In the image processing system 1 of the present exemplary embodiment, the imaging control apparatus 102, the imaging apparatus 103, the image processing apparatus 104, and the lighting apparatus 108 are separate apparatuses, but two or more of those apparatuses can be integrated together.

Processing Executed by Image Processing System

FIG. 2 is a diagram illustrating a functional configuration example of the appearance inspection system according to the present exemplary embodiment. The control unit 114 of the imaging control apparatus 102 includes an imaging control unit 202. The imaging control unit 202 includes a release signal output unit 207, a synchronization signal input unit 208, a synchronization signal count unit 209, and a light activation signal output unit 210. The control unit 125 of the imaging apparatus 103 includes an imaging unit 203. The imaging unit 203 includes a release signal input unit 211, a control unit 212, a synchronization signal output unit 213, and an image acquisition unit 214. The image processing apparatus 104 includes an image processing unit 204. The image processing unit 204 includes an inspection image acquisition unit 215, a color and shape inspection unit 216, a gloss inspection unit 217, and an output unit 218. The conveyance control apparatus 111 includes a start signal output unit 201. The conveyance apparatus 112 includes a conveyance unit 206. The lighting apparatus 108 includes a lighting unit 205.

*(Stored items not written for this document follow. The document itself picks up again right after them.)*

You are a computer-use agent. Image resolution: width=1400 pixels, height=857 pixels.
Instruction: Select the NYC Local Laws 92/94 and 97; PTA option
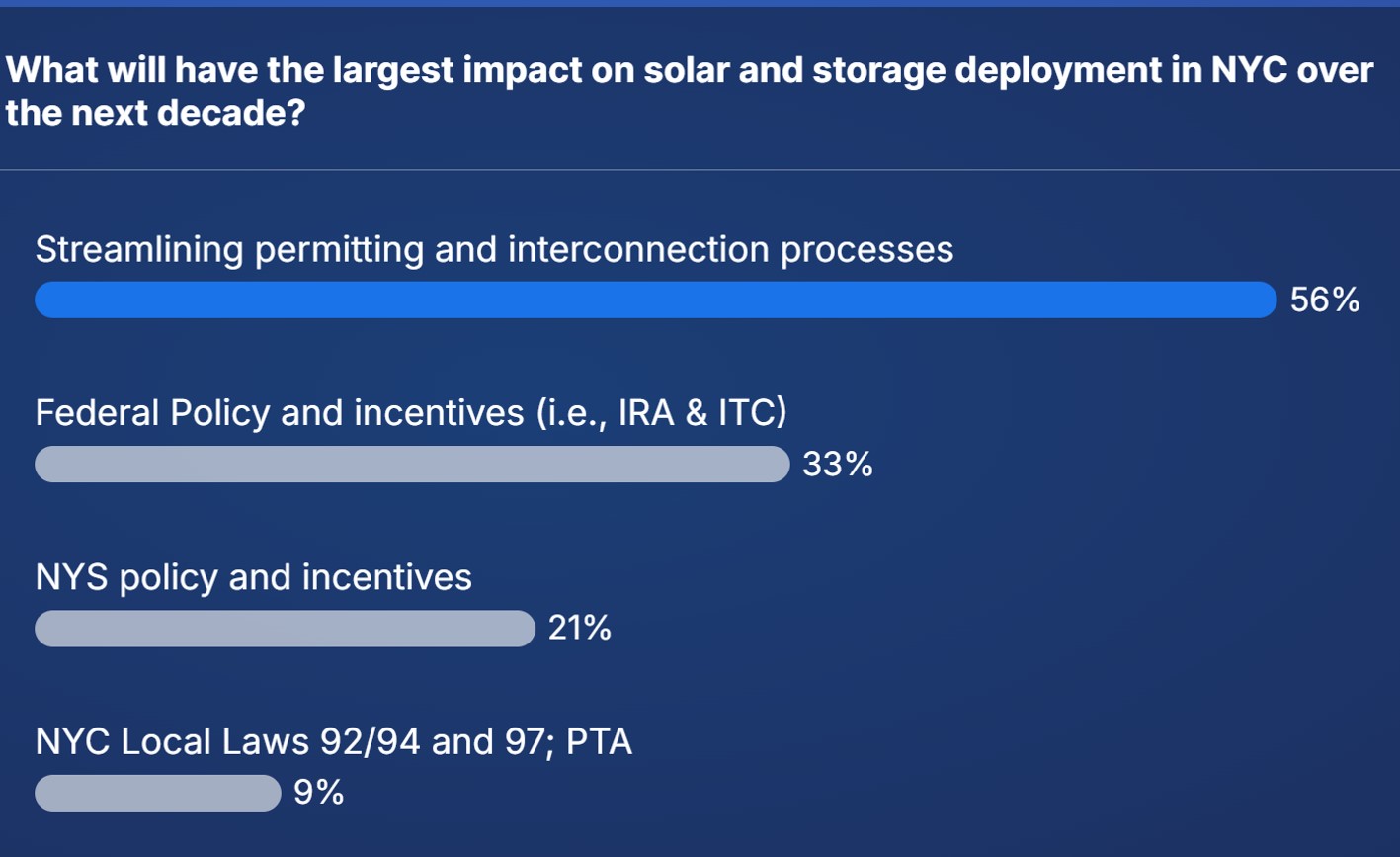pos(334,740)
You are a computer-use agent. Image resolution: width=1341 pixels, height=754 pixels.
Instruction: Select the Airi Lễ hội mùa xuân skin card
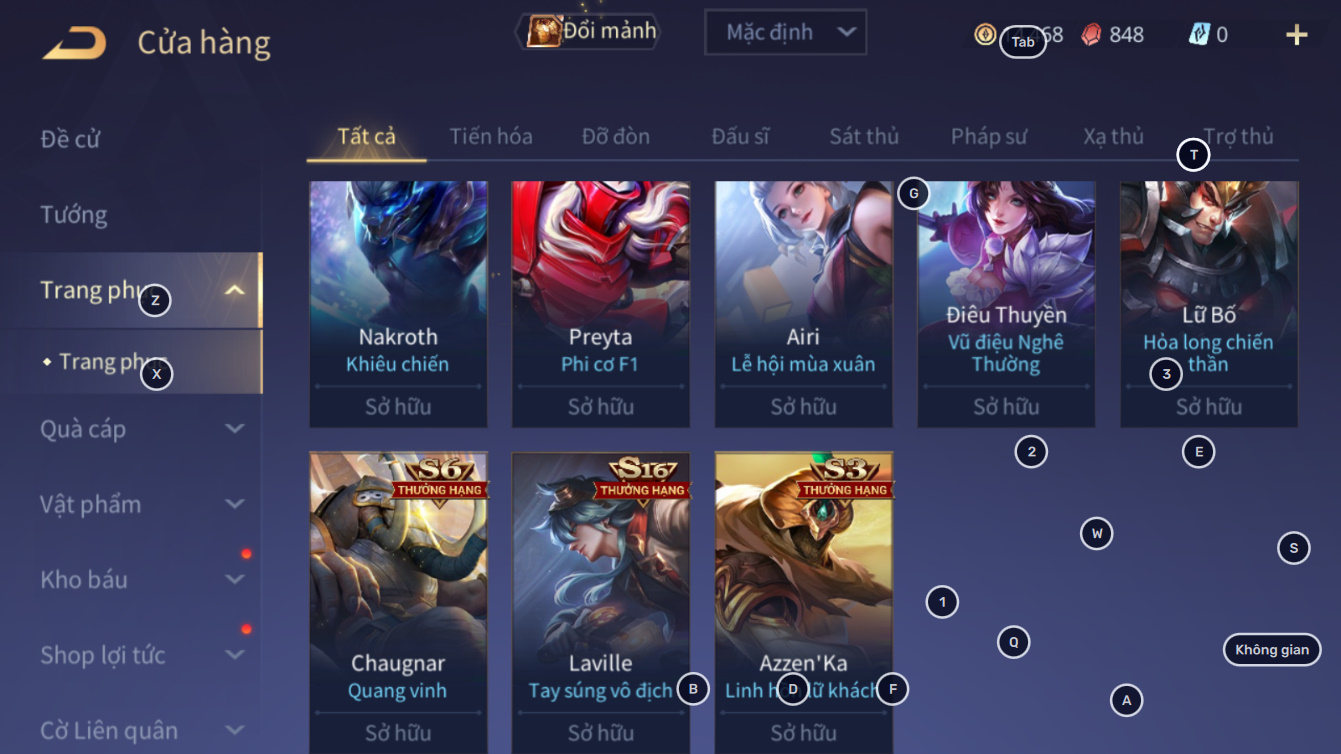(x=804, y=304)
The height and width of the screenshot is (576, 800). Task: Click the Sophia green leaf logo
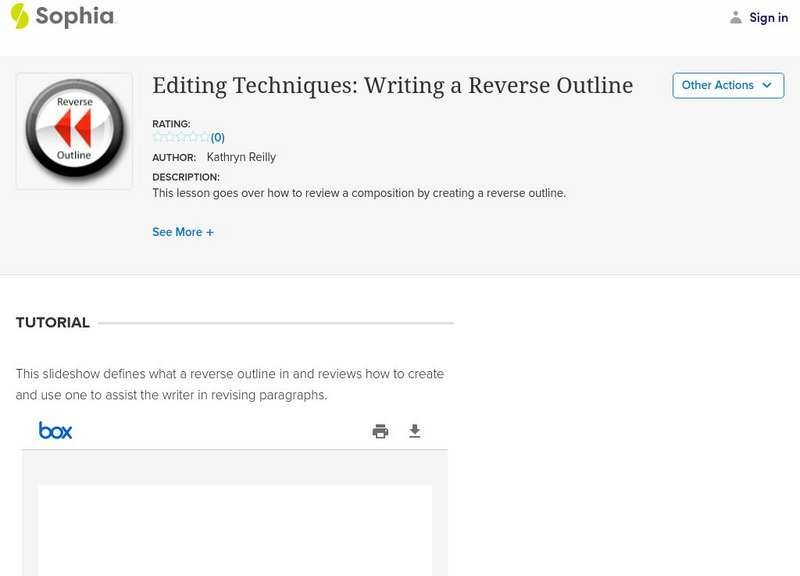(x=20, y=16)
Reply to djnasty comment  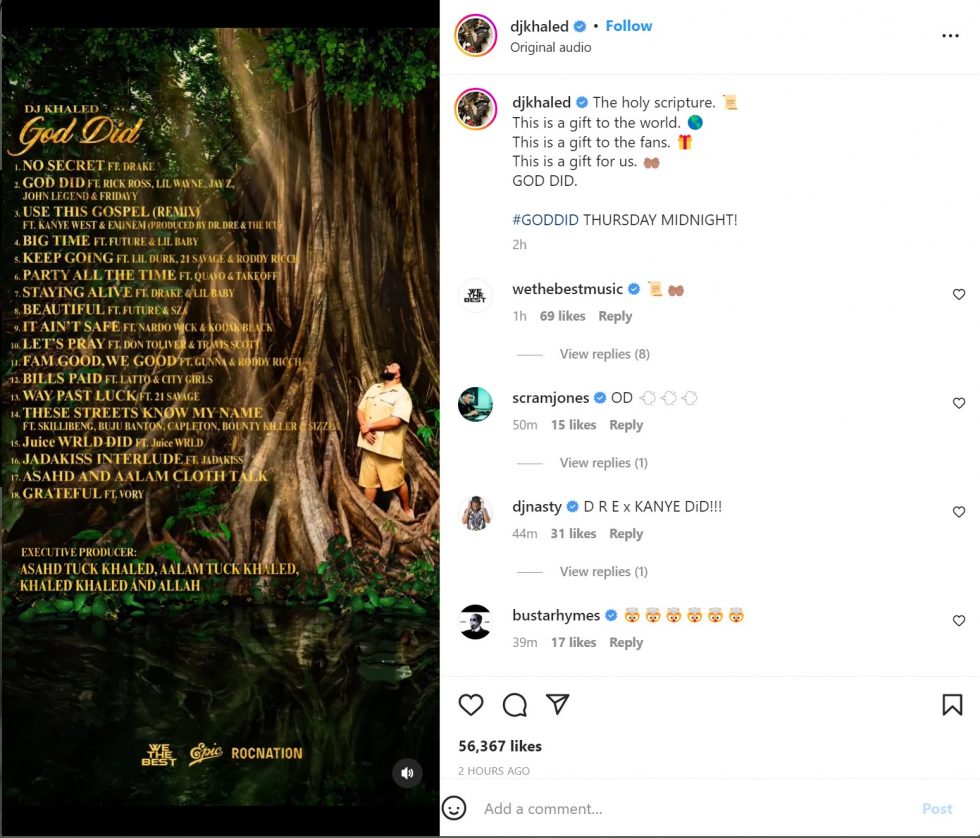(x=626, y=534)
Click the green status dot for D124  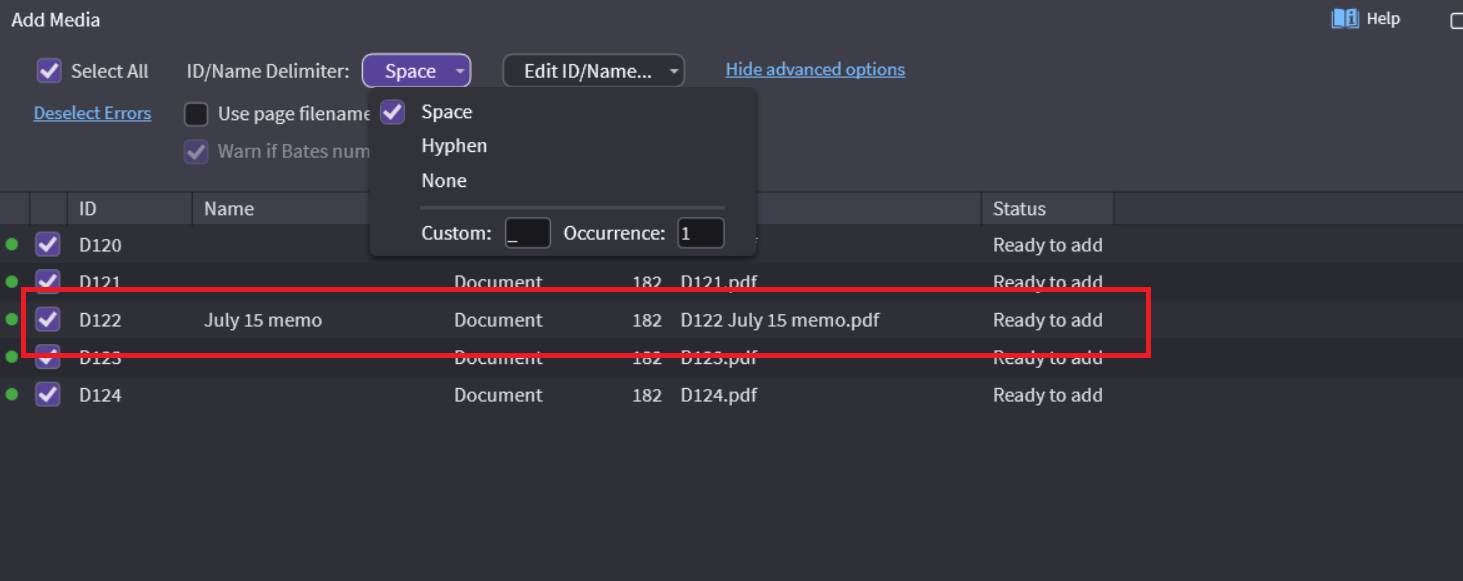(x=12, y=395)
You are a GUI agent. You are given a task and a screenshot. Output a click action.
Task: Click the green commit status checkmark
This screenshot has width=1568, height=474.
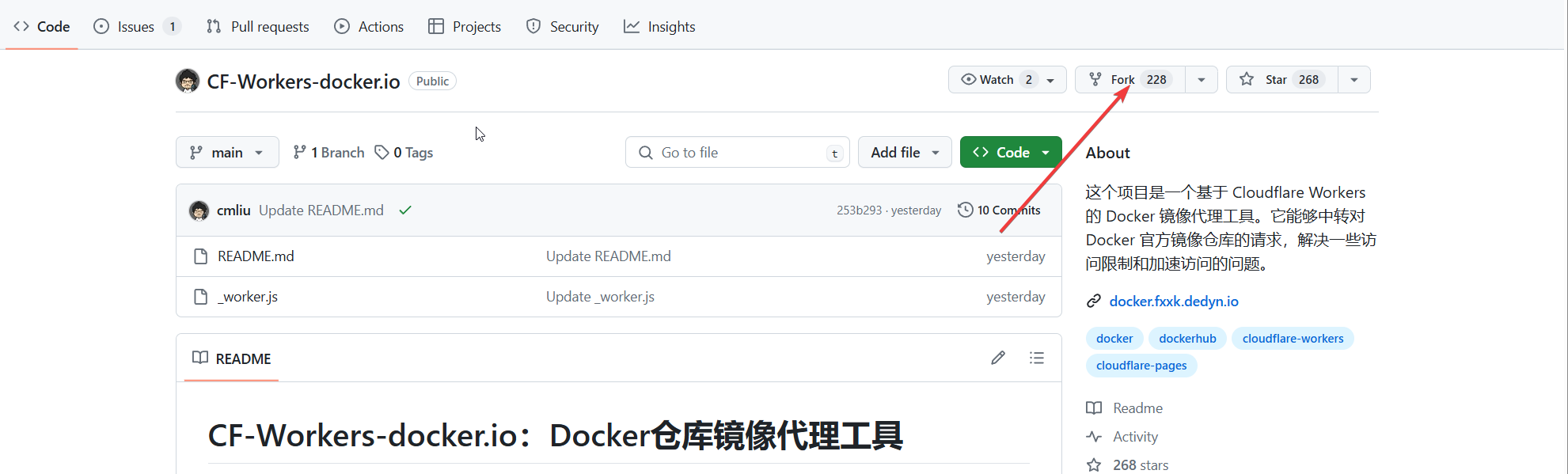(x=405, y=210)
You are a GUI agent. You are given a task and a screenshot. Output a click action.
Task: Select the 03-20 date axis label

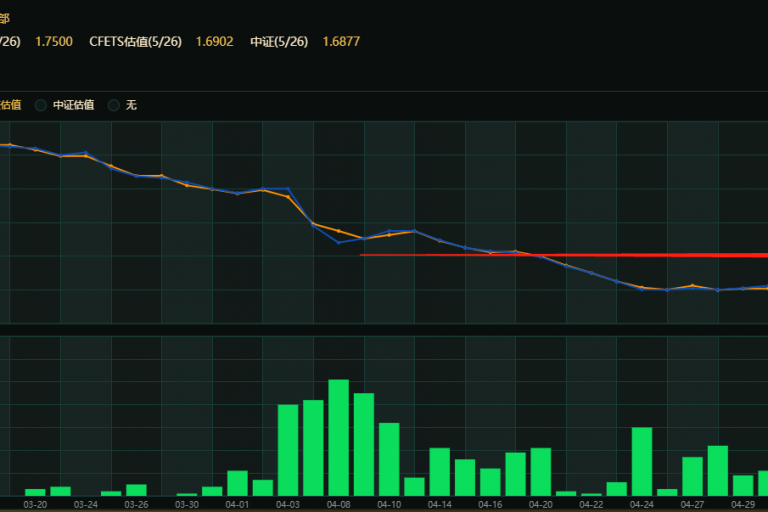[x=35, y=505]
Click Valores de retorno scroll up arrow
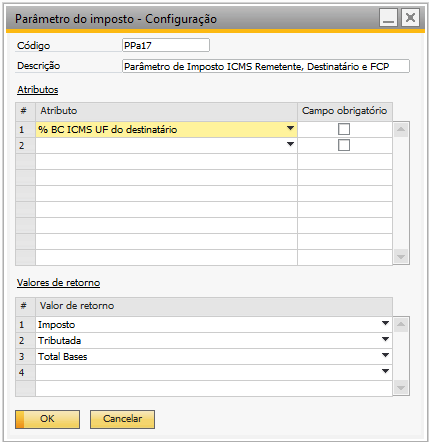 point(401,324)
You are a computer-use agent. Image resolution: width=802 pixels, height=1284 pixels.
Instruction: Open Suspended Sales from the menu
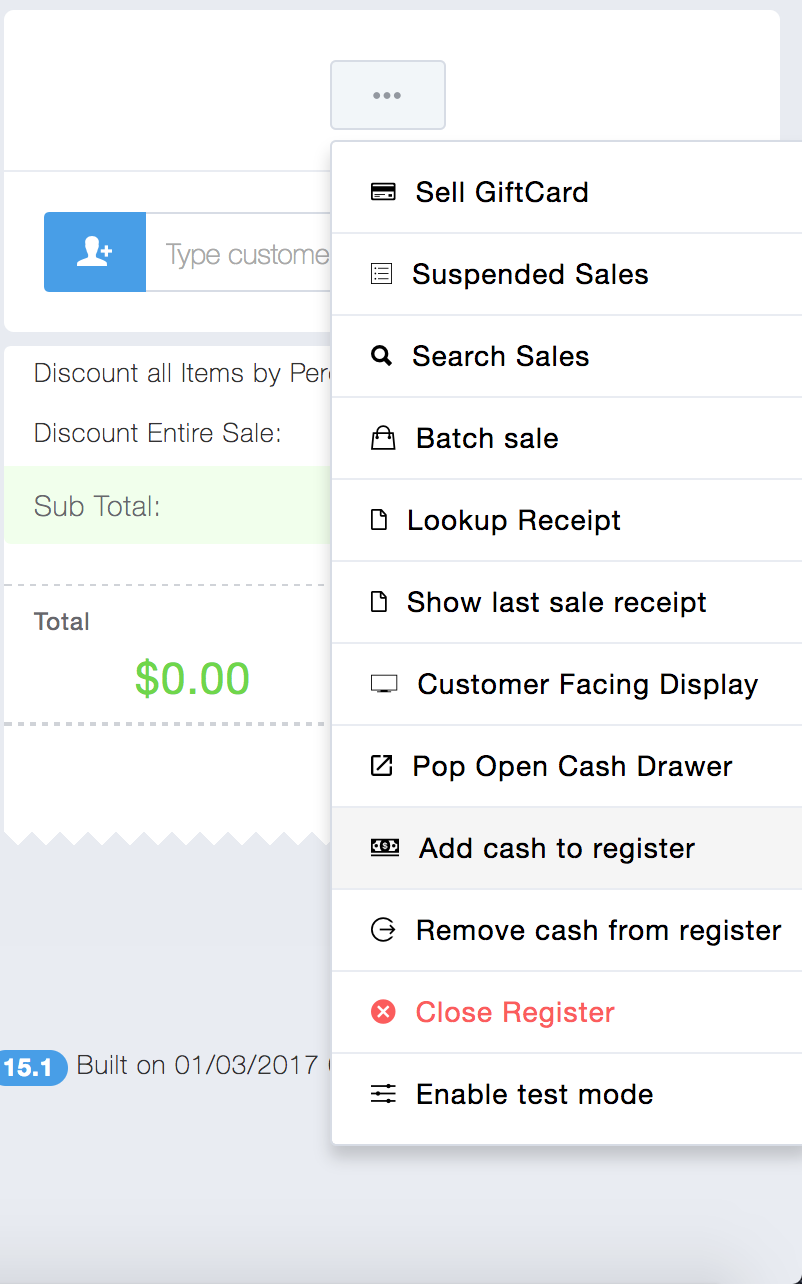click(x=530, y=274)
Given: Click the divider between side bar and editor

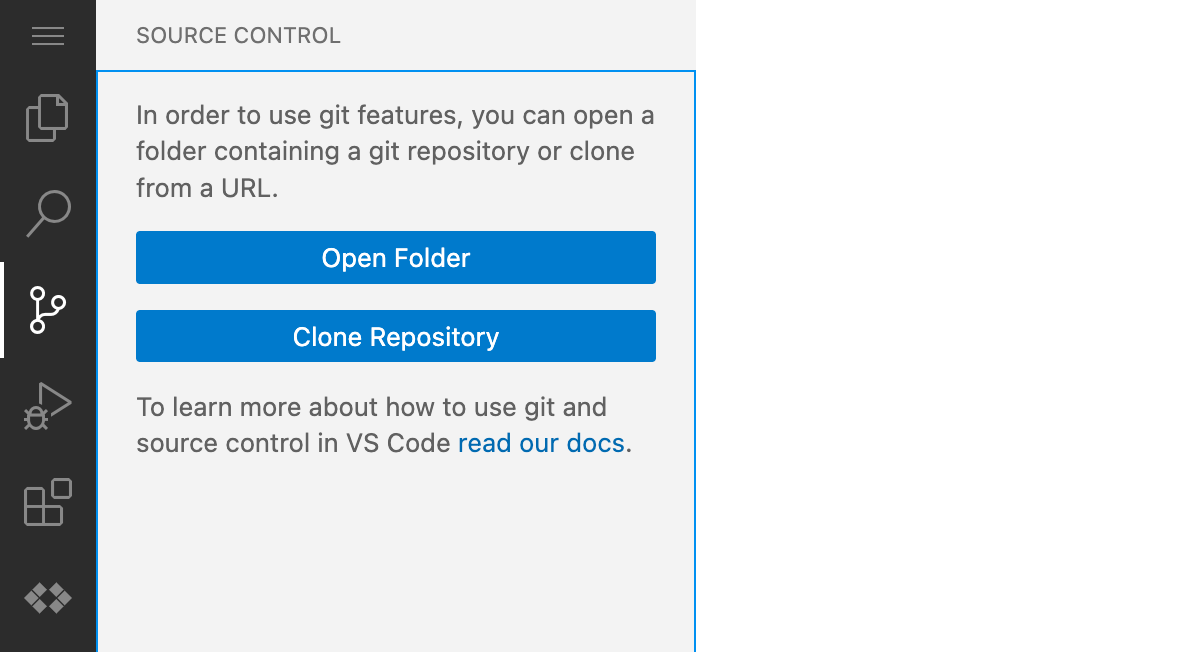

FIG. 7 is a flowchart of a process executed by the image processing system 1 in the present exemplary embodiment. When the object 113 is conveyed to a predetermined position by the conveyance apparatus 112, the start signal output unit 201 of the conveyance control apparatus 111 sends an inspection start signal to the imaging control unit 202. The process in FIG. 7 is started when the imaging control unit 202 receives the inspection start signal.

In step S701, the imaging control unit 202 and the imaging unit 203 acquire a plurality of captured images obtained by activating predetermined light sources and imaging the object 113 to be inspected, and transfer the images to the image processing unit 204. Specifically, the release signal output unit 207 that has received the inspection start signal sends a release signal to the release signal input unit 211. Upon detecting that the release signal input unit 211 receives the release signal, the control unit 212 executes an imaging operation. In the present exemplary embodiment, high-speed continuous imaging is performed using a known continuous imaging function. The continuous imaging function refers to a function that repeatedly performs imaging at a predetermined speed while the release signal is continuously sent. In the present exemplary embodiment, an imaging is performed at 30 frames per second. During imaging, the control unit 212 causes the synchronization signal output unit 213 to output a synchronization signal in order to synchronize a light activation timing of the external strobe light source with the opening of the shutter curtain. When the synchronization signal input unit 208 inputs synchronization signals, the synchronization signal count unit 209 counts the number of synchronization signals input, i.e., the number of images to be captured. The light activation signal output unit 210 switches between the light sources to be activated in sequence based on the number of images to be captured, and outputs a light activation signal to the lighting unit 205. Details of the process of controlling the light sources to be activated by the light activation signal output unit 210 will be described below. The image acquisition unit 214 repeatedly transfers as appropriate the captured images obtained by activating predetermined light sources and imaging the objects 113 to be inspected to the inspection image acquisition unit 215. The above processing allows, in step S701, the imaging control unit 202 and the imaging unit 203 to transfer the plurality of captured images to the image processing unit 204.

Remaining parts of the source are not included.